▶ **Work to be completed**: All lines from the one containing "Jobs & Karriere (260, 2500)" to the end of the entries below should be output exactly as they appear. No other lines should be output.

▶ **Records for this exercise**:
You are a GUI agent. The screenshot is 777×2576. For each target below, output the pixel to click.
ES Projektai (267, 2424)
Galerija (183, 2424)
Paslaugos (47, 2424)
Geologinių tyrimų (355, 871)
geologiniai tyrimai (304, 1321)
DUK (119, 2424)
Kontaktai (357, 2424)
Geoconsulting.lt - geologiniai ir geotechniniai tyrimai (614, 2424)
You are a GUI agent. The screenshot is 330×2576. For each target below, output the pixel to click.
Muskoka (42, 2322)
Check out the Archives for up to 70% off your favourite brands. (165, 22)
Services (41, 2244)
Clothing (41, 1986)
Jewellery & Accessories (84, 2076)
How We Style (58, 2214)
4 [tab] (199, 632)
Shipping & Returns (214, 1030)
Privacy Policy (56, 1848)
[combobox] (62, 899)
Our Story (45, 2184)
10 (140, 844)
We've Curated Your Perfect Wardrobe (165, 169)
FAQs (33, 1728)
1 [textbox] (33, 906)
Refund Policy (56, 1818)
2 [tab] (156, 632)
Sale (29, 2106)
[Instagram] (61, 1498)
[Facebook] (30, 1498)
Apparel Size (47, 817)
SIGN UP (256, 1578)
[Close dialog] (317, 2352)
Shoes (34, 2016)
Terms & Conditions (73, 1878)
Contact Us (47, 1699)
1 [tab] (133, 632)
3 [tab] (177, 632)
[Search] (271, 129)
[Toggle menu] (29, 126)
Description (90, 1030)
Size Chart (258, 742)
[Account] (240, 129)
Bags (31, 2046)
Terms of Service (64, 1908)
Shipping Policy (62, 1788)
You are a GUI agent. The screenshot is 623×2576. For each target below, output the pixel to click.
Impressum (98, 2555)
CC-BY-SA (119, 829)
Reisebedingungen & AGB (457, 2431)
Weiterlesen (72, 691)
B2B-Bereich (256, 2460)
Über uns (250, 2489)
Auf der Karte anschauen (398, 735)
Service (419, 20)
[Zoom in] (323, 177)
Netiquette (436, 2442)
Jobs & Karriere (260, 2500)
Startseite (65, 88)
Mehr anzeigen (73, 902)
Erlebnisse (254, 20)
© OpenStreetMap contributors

▶ **Task answer**:
Jobs & Karriere (260, 2500)
Startseite (65, 88)
Mehr anzeigen (73, 902)
Erlebnisse (254, 20)
© OpenStreetMap contributors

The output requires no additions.